(Extracted lines)

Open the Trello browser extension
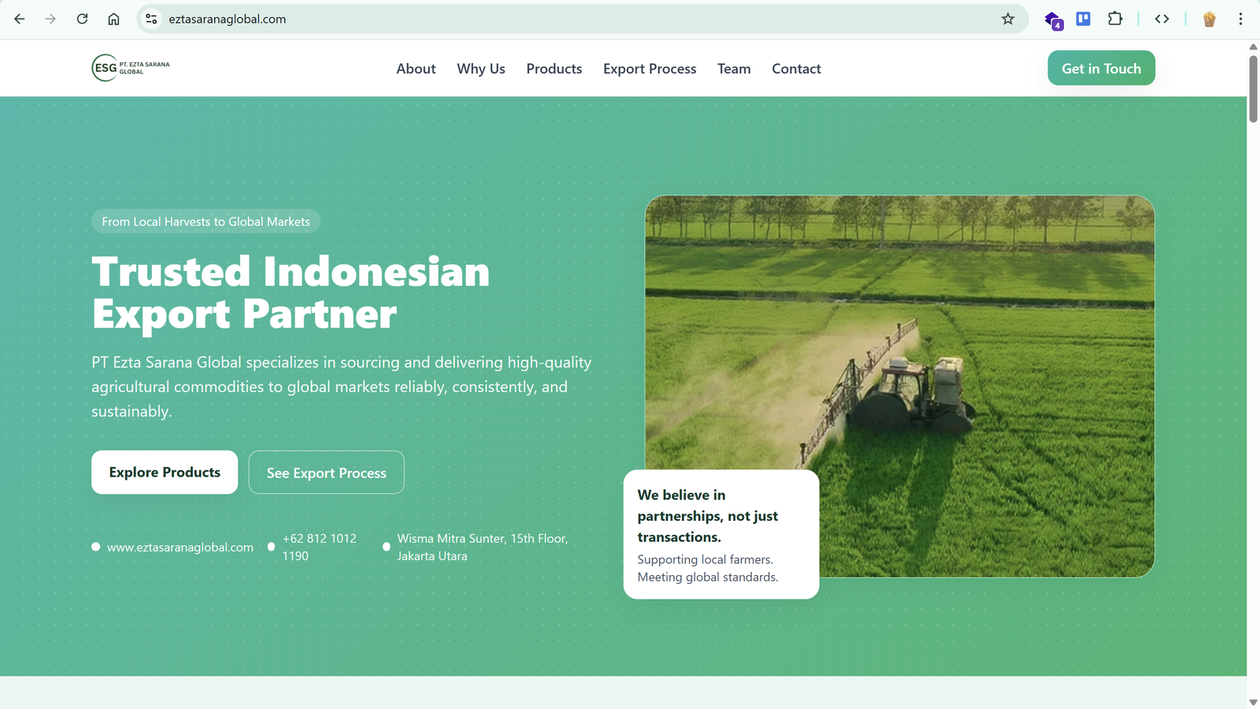The image size is (1260, 709). click(x=1083, y=18)
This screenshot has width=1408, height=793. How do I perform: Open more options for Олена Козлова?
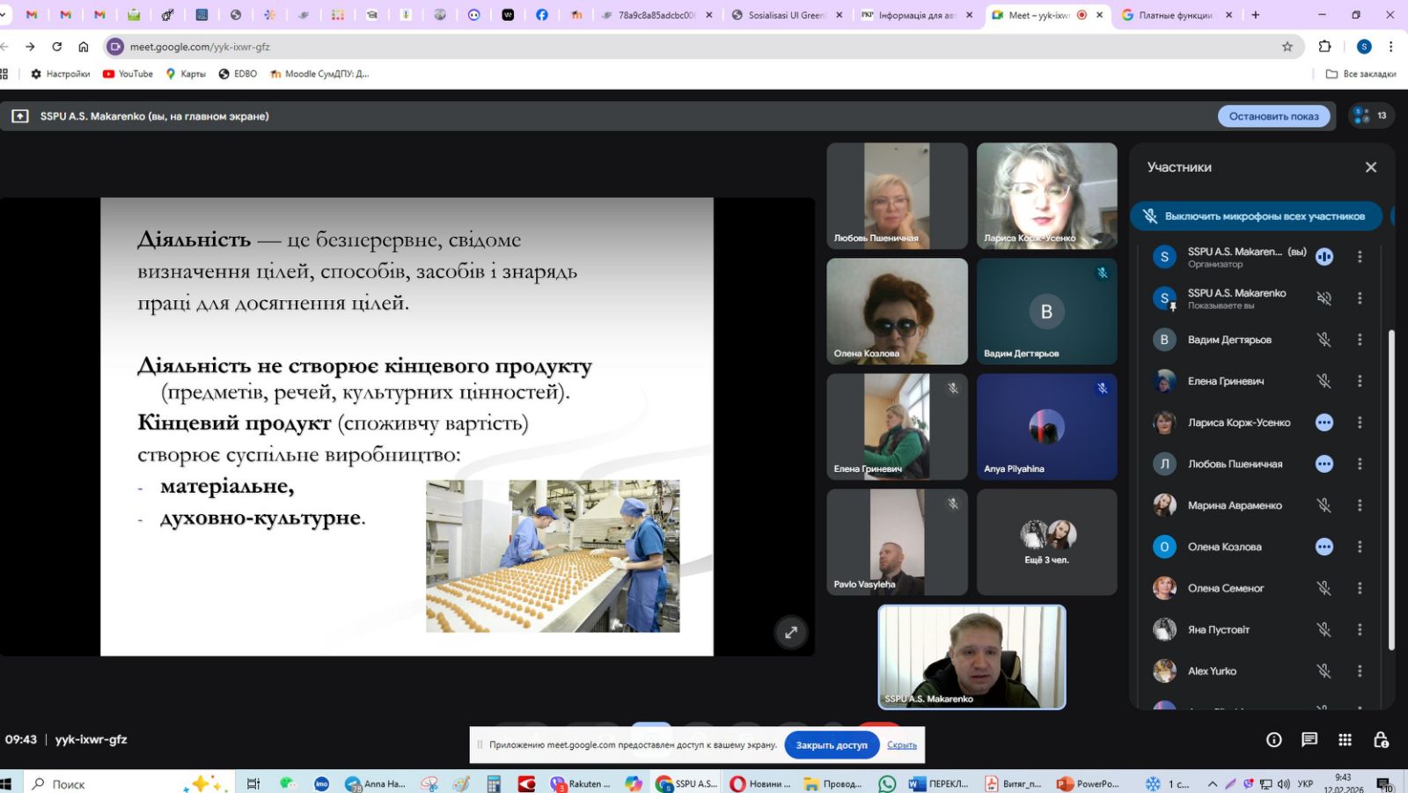coord(1360,547)
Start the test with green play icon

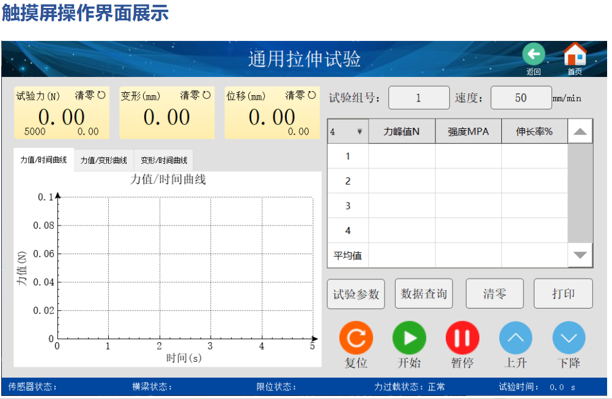coord(409,338)
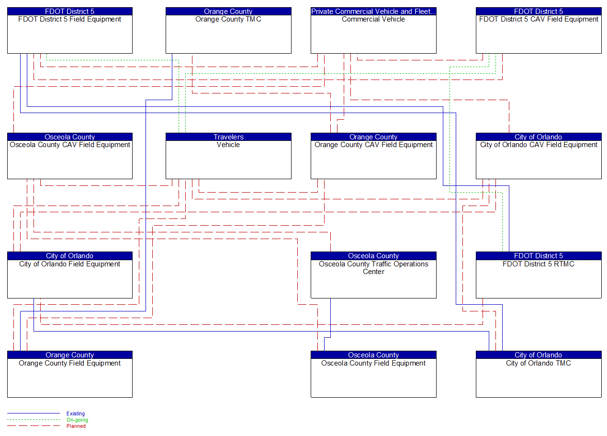Click the On-going legend label
Screen dimensions: 607x436
coord(77,420)
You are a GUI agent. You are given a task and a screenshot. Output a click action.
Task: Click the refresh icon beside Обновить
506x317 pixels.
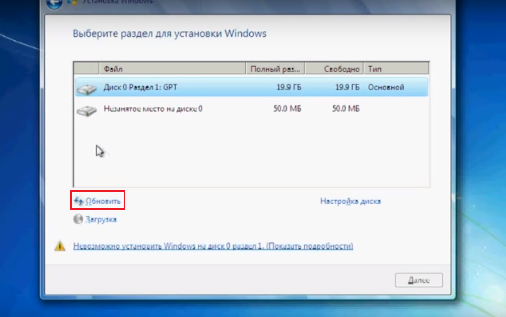pos(78,201)
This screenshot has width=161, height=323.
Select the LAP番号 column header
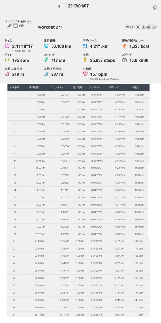[x=15, y=87]
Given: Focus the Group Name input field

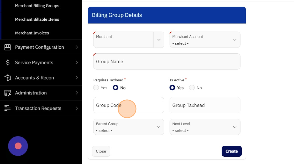Looking at the screenshot, I should pos(167,62).
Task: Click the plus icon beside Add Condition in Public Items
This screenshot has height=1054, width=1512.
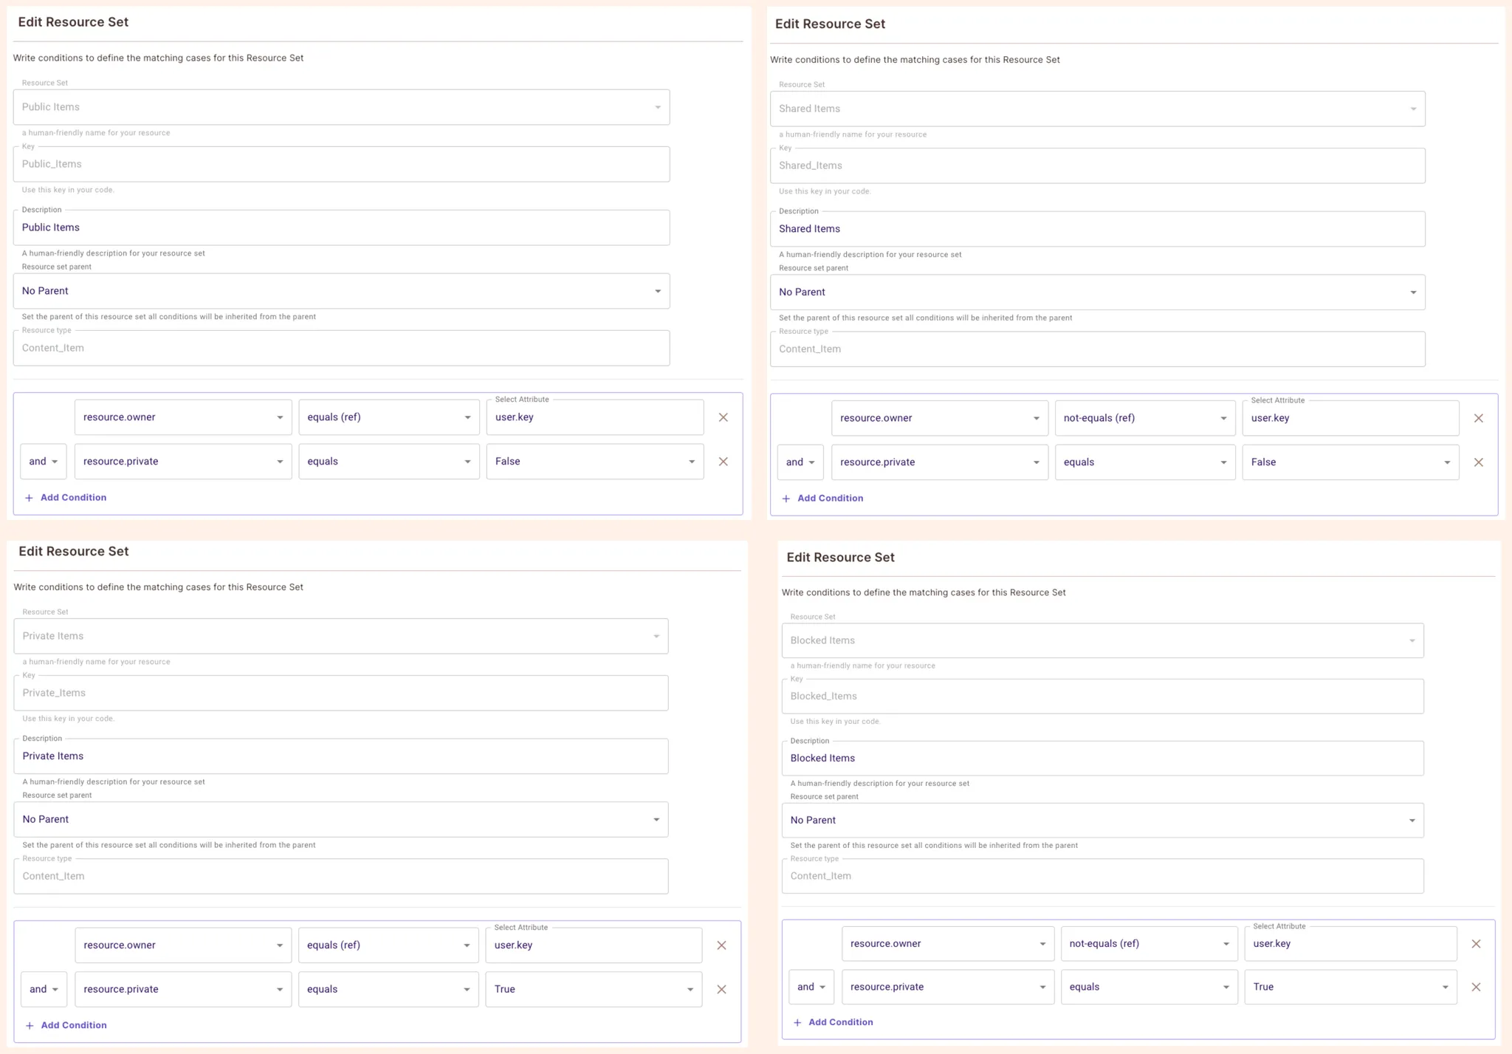Action: point(29,497)
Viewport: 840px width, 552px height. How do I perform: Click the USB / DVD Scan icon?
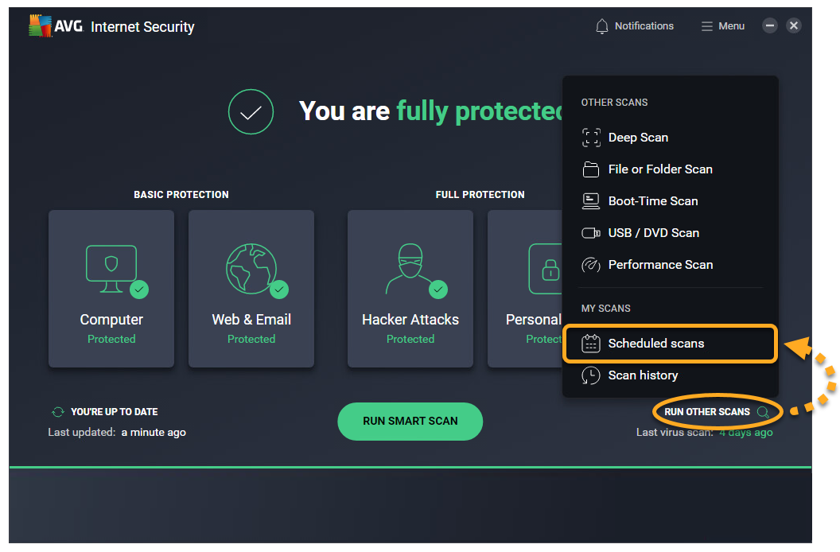(x=591, y=233)
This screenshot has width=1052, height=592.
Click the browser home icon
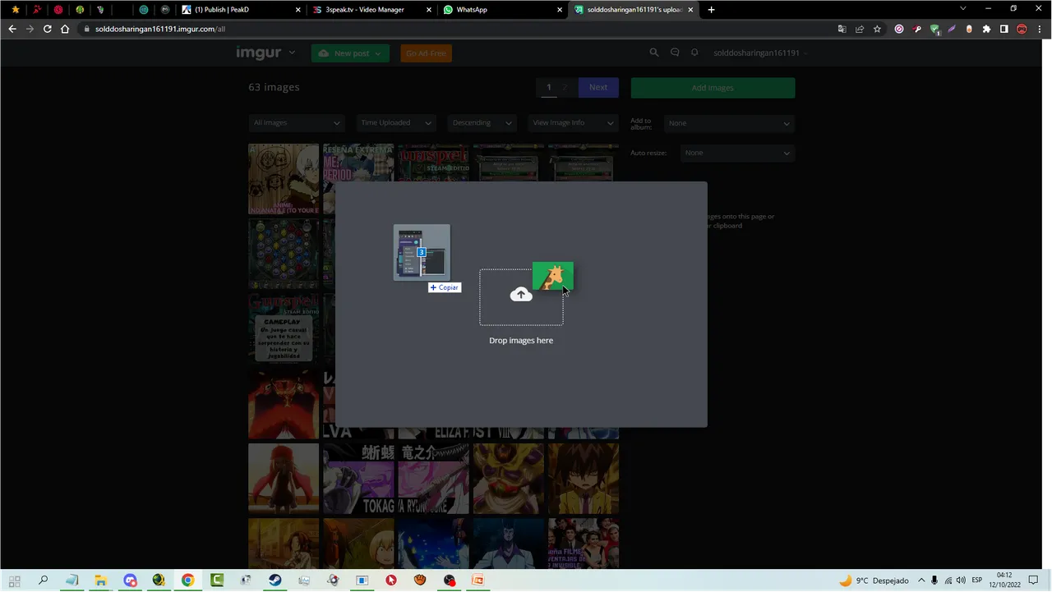[x=65, y=29]
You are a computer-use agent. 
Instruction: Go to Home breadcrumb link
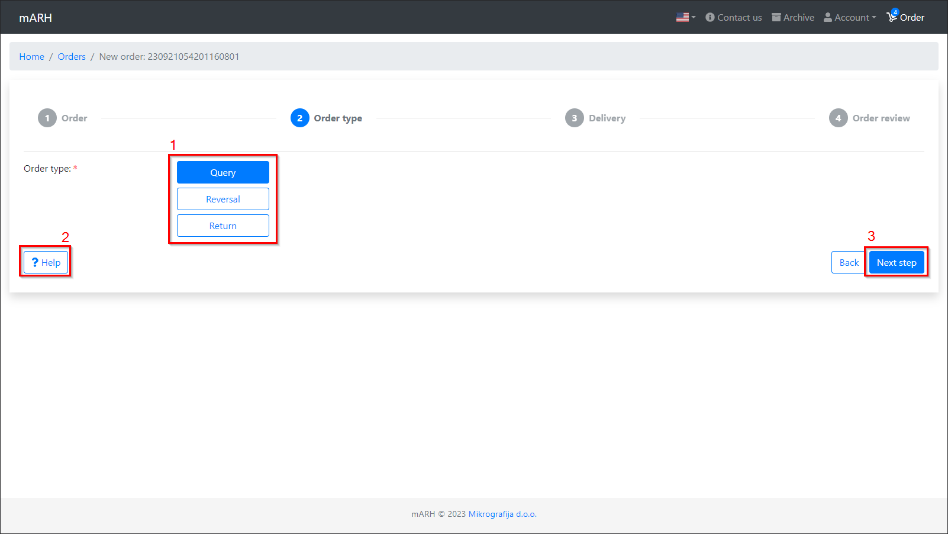tap(31, 57)
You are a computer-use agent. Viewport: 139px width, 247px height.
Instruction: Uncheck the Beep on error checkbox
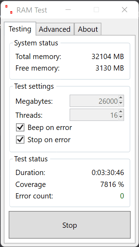pos(20,128)
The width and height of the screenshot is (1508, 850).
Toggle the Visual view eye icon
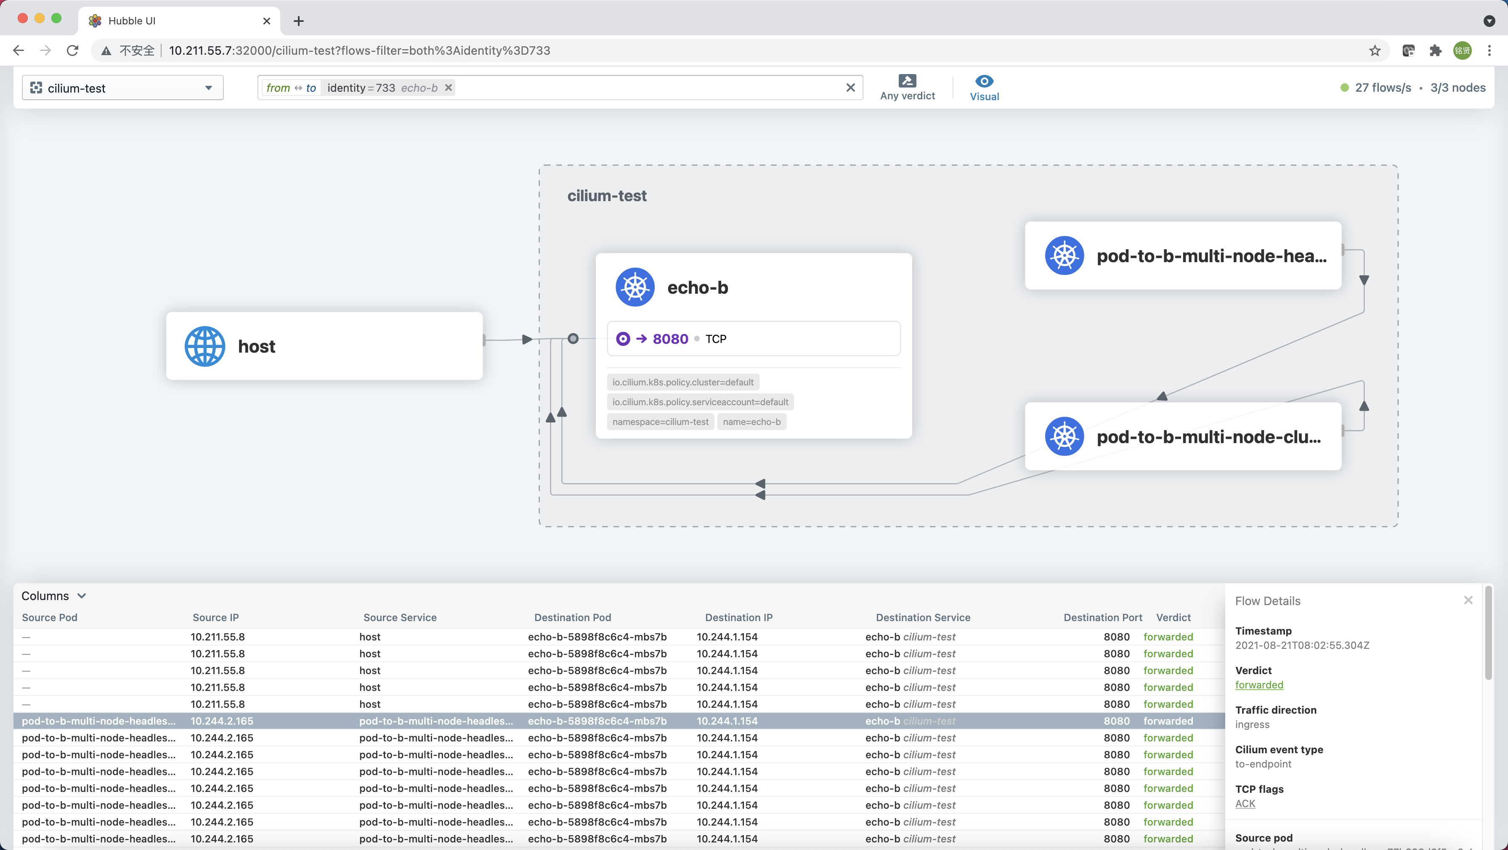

WHAT IS BEING ASKED. Lay out the lines above as a Markdown table with the columns Row and Line, numbering each line and skipping any blank ones. Leave the pictures out of the table.

EXERCISE SOLUTION.
| Row | Line |
|---|---|
| 1 | Open the Trello browser extension |
| 2 | The image size is (1260, 709). click(x=1083, y=18) |
| 3 | This screenshot has width=1408, height=793. How do I perform: Open more options for Олена Козлова? |
| 4 | coord(1360,547) |
| 5 | Start the test with green play icon |
| 6 | coord(409,338) |
| 7 | Click the On-going legend label |
| 8 | Screen dimensions: 607x436 |
| 9 | coord(77,420) |
| 10 | You are a GUI agent. You are given a task and a screenshot. Output a click action. |
| 11 | Task: Click the refresh icon beside Обновить |
| 12 | 506x317 pixels. |
| 13 | pos(78,201) |
| 14 | This screenshot has width=161, height=323. |
| 15 | Select the LAP番号 column header |
| 16 | [x=15, y=87] |
| 17 | Given: Focus the Group Name input field |
| 18 | Looking at the screenshot, I should pos(167,62). |
| 19 | Task: Click the plus icon beside Add Condition in Public Items |
| 20 | This screenshot has height=1054, width=1512. |
| 21 | Action: point(29,497) |
| 22 | Viewport: 840px width, 552px height. How do I perform: Click the USB / DVD Scan icon? |
| 23 | (x=591, y=233) |
| 24 | This screenshot has width=1052, height=592. |
| 25 | Click the browser home icon |
| 26 | [x=65, y=29] |
| 27 | You are a computer-use agent.  |
| 28 | Instruction: Go to Home breadcrumb link |
| 29 | tap(31, 57) |
| 30 | You are a computer-use agent. Viewport: 139px width, 247px height. |
| 31 | Instruction: Uncheck the Beep on error checkbox |
| 32 | pos(20,128) |
| 33 | The width and height of the screenshot is (1508, 850). |
| 34 | Toggle the Visual view eye icon |